● **ESTRATTO DEL DOCUMENTO**
/---

Figura 4: Rendimenti nominali dei mercati emergenti*

Percentuale, al 19 giugno 2023.

*JPM GBI-EM, rendimento alla scadenza (YTM) per ciascun mercato, inclusi Brasile, Colombia, Repubblica Ceca, Ungheria, Indonesia, Messico, Polonia, Thailandia e Sudafrica.
Fonti: Bloomberg, Brandywine Global (© 2023). Gli indici non sono gestiti e non si può investire direttamente in un indice. Non tengono conto di commissioni, spese e oneri di vendita. I rendimenti passati non sono indicazione o garanzia di risultati futuri.

Figura 5: Previsioni sull’inflazione nei mercati emergenti

Percentuale, al 19 giugno 2023.

Fonte: Bloomberg (© 2023). Non vi è alcuna garanzia che un’eventuale stima, previsione o proiezione si realizzi.

Figura 6: Il calo dell’inflazione dovrebbe consentire a un maggior numero di banche centrali di iniziare a tagliare i tassi

Rapporto, quota di Paesi che taglieranno i tassi nei prossimi 12 mesi*, al 15 giugno 2023.

*Brasile, Colombia, Messico, Polonia, Repubblica Ceca, Sudafrica, Thailandia e Ungheria
Fonti: Bloomberg, Brandywine Global (© 2023). Non vi è alcuna garanzia che un’eventuale stima, previsione o proiezione si realizzi.

\---

● **DATI GREZZI**

/---

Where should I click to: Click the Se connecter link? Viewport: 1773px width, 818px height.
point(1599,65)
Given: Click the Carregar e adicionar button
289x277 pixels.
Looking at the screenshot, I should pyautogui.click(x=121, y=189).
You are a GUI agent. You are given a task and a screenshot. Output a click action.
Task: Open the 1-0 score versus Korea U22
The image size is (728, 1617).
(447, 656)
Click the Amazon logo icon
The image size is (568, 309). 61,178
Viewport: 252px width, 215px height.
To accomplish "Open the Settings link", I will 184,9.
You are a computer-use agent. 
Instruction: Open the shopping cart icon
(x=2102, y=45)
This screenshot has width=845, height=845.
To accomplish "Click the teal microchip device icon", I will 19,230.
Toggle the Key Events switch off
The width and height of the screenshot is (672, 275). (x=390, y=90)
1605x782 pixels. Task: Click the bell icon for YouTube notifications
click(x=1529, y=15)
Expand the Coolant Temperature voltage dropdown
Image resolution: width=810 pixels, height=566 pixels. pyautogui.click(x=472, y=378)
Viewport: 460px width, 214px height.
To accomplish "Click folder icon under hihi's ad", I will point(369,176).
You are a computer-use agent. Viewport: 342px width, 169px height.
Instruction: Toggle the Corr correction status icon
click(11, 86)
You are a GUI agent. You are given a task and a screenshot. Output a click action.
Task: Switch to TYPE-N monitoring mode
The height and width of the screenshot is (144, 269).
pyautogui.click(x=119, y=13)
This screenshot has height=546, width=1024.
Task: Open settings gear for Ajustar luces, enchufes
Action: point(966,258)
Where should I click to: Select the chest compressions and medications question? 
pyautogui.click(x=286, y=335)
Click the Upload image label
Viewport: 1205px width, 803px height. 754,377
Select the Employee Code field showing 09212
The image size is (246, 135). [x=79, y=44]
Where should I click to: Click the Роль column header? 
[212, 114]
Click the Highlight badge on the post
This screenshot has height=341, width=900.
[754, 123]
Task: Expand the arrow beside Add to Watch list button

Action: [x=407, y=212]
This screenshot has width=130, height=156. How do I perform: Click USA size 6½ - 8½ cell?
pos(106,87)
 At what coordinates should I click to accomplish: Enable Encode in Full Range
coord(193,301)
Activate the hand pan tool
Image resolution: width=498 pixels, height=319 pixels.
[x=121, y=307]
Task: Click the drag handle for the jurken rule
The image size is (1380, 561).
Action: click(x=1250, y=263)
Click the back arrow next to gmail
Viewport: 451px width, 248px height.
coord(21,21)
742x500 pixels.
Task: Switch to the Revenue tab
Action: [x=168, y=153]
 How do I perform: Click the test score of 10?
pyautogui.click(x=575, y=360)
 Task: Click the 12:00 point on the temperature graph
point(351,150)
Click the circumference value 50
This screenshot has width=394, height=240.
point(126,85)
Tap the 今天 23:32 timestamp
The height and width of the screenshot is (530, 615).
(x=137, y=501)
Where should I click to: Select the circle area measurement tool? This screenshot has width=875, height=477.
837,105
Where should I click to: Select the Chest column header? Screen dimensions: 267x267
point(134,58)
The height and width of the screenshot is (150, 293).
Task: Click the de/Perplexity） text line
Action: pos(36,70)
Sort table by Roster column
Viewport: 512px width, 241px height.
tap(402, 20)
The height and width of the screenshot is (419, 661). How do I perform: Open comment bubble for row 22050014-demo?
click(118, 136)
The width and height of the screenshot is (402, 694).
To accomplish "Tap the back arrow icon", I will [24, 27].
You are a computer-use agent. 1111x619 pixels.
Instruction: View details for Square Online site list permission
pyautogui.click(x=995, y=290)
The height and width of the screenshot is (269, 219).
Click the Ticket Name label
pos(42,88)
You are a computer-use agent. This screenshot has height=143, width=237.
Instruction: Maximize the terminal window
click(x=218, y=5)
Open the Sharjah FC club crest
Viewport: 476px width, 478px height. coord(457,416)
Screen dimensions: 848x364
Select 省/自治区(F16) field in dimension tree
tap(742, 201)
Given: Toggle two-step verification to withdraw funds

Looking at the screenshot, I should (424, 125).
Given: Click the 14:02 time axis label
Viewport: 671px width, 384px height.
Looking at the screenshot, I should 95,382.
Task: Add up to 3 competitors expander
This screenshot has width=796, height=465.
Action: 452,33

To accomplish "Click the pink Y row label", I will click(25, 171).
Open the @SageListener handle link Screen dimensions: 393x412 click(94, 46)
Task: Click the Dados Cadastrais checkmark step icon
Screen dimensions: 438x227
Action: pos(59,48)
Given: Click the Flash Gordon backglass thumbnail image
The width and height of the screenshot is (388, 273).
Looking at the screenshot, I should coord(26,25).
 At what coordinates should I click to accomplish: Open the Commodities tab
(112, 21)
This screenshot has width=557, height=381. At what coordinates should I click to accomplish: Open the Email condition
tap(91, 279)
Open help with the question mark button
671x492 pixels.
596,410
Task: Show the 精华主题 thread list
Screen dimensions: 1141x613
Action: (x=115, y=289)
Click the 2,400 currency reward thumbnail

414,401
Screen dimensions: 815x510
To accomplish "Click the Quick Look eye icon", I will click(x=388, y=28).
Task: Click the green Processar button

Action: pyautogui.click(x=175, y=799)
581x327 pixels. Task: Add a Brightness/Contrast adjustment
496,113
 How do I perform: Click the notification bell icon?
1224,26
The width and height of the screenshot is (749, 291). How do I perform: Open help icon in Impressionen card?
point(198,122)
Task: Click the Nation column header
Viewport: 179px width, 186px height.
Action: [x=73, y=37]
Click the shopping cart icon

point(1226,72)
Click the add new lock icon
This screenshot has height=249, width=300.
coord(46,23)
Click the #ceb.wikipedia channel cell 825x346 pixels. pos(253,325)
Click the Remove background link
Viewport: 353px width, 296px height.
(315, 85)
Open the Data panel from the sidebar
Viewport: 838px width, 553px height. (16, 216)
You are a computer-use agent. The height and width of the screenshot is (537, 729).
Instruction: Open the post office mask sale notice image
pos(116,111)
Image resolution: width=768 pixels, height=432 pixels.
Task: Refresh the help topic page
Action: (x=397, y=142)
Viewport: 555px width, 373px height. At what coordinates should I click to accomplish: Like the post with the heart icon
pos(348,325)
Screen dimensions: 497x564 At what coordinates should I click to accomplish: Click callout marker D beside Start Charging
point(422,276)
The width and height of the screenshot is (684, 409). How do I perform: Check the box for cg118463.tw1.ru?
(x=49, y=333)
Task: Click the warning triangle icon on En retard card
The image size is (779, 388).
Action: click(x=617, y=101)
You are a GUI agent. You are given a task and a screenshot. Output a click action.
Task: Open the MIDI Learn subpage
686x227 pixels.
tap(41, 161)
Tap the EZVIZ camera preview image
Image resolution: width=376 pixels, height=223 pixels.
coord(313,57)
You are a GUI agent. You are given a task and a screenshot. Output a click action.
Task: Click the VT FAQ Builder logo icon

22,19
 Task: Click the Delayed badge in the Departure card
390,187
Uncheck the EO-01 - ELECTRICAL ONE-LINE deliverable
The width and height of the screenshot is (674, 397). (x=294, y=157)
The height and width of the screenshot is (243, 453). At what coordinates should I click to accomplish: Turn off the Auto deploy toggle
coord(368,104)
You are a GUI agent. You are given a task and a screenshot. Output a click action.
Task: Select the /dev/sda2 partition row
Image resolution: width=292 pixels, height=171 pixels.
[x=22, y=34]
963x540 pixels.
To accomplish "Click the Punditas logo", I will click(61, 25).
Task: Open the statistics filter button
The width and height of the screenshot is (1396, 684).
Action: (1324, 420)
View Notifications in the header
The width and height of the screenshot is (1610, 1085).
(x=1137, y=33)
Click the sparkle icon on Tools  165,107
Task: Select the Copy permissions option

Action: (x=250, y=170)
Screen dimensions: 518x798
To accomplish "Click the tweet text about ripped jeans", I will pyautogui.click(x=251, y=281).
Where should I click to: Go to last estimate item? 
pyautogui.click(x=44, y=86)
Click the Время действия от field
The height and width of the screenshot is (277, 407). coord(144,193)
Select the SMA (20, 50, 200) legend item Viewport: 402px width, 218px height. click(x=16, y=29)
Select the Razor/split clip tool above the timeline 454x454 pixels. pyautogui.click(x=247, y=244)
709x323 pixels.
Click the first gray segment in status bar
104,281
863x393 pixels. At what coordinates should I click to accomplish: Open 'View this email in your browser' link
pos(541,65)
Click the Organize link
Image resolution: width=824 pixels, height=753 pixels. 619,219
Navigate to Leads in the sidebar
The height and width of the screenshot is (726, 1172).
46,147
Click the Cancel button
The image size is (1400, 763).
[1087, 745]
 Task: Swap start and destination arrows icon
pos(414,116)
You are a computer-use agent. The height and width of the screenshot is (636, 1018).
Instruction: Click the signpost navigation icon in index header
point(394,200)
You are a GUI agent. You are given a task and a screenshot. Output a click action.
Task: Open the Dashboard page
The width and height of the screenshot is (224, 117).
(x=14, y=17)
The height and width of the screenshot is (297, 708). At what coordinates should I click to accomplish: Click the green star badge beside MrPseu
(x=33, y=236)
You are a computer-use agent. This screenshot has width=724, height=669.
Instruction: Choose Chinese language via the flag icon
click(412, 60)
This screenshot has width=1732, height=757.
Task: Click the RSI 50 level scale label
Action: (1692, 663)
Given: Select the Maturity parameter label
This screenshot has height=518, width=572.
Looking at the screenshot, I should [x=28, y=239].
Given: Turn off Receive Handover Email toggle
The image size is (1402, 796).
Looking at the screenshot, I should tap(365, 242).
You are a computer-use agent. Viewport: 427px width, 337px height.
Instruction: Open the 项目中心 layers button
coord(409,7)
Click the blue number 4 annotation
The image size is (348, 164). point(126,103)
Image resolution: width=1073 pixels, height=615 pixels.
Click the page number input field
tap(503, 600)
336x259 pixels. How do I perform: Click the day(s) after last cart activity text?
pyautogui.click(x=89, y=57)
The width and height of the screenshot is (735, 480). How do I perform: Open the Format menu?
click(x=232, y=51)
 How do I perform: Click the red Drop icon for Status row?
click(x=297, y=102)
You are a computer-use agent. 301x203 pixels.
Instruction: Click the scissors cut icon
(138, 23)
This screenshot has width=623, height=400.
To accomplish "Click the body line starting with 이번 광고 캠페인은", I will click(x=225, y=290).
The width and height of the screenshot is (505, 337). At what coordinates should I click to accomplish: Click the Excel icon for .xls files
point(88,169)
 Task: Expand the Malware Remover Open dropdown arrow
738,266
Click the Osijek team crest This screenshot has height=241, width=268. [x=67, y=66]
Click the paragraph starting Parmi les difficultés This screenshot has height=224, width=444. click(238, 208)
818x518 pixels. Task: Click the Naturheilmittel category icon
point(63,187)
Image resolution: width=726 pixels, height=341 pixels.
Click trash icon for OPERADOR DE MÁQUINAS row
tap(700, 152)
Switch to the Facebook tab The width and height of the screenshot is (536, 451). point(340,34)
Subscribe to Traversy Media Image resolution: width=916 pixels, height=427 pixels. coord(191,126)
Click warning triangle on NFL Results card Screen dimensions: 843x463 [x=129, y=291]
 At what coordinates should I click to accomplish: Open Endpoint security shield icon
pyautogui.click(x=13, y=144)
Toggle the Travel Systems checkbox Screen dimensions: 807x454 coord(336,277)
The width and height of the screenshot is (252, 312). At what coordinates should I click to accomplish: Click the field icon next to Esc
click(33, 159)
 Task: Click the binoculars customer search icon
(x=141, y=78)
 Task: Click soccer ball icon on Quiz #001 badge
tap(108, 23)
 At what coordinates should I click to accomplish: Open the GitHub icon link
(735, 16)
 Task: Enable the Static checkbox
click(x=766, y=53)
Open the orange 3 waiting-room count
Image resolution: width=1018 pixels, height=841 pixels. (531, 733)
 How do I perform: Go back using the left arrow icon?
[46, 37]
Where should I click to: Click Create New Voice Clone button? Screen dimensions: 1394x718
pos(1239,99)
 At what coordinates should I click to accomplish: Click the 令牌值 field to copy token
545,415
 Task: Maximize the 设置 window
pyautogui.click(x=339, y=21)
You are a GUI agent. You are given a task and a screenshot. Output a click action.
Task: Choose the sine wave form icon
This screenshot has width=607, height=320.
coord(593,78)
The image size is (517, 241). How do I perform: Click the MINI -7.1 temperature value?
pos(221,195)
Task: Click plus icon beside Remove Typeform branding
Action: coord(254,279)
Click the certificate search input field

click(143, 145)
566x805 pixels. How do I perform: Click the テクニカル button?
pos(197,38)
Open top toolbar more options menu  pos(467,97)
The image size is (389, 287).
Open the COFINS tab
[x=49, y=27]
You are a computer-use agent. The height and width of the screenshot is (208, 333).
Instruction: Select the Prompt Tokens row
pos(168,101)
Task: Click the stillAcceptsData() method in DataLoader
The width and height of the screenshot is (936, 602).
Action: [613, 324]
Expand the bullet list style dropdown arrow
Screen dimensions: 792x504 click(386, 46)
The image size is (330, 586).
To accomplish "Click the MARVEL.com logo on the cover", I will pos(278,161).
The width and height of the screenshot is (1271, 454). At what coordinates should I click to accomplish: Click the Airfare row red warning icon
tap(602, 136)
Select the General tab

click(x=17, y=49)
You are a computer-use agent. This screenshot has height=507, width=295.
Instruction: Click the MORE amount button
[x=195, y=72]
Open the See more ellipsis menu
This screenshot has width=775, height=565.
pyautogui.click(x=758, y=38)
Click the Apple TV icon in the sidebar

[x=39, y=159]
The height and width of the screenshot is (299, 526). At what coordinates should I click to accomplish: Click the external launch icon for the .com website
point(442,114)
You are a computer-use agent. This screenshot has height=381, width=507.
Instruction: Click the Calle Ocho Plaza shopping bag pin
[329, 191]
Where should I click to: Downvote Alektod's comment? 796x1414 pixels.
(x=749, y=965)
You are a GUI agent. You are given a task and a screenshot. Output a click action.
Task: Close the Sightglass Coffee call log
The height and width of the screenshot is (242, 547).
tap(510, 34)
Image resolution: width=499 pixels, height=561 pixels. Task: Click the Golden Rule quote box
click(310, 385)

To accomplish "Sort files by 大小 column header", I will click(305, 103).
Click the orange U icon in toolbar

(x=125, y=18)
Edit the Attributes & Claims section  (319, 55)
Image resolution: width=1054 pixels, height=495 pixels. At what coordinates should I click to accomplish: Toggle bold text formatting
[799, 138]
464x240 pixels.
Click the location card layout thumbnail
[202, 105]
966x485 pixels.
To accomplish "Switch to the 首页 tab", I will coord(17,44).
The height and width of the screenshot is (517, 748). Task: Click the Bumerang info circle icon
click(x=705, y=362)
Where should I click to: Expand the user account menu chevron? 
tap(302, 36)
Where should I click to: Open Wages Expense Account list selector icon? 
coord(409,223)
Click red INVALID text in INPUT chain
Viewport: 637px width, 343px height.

\---

● **COMPITI DA SVOLGERE**
- a) Elenca i Paesi indicati nella nota della Figura 6 dell'estratto sui mercati emergenti, quella che inizia con "*Brasile".
- b) Scrivi il seguito dell'estratto sui mercati emergenti dal punto in cui si interrompe.

● **RISPOSTE PER COMPITO**
- a) Brasile, Colombia, Messico, Polonia, Repubblica Ceca, Sudafrica, Thailandia, Ungheria.

- b)
Nella seconda metà dell’anno seguiremo la risposta politica della Cina a una riapertura poco brillante. La People’s Bank of China ha recentemente tagliato i tassi di riferimento, per poi annunciare lo stanziamento di 150 miliardi di dollari a sostegno dei veicoli di finanziamento delle amministrazioni locali in difficoltà. Un altro rischio per l’asset class delle obbligazioni emergenti viene dalla politica della Fed e dall’eventualità che la banca centrale debba inasprire ulteriormente le misure. Riteniamo che la Fed dovrebbe essere vicina a concludere il suo ciclo di inasprimento e osserviamo una serie di segnali che indicano che l’inflazione statunitense continuerà a decelerare verso l’obiettivo. Seguiamo inoltre con attenzione il ritiro di liquidità da parte del Tesoro statunitense, che sta incrementando il proprio bilancio, e l’emissione di debito a seguito dell’accordo sul tetto del debito, poiché comporta un possibile drenaggio di liquidità. Se tale mossa sarà finanziata principalmente attraverso un ridimensionamento della struttura di reverse repurchase overnight (ON RRP), ci aspetteremmo ripercussioni più contenute sui mercati del rischio. Riteniamo che i mercati emergenti rimangano interessanti; finora i mercati high yield hanno offerto i rendimenti migliori, ma terremo d’occhio qualsiasi potenziale spostamento verso i mercati a basso rendimento.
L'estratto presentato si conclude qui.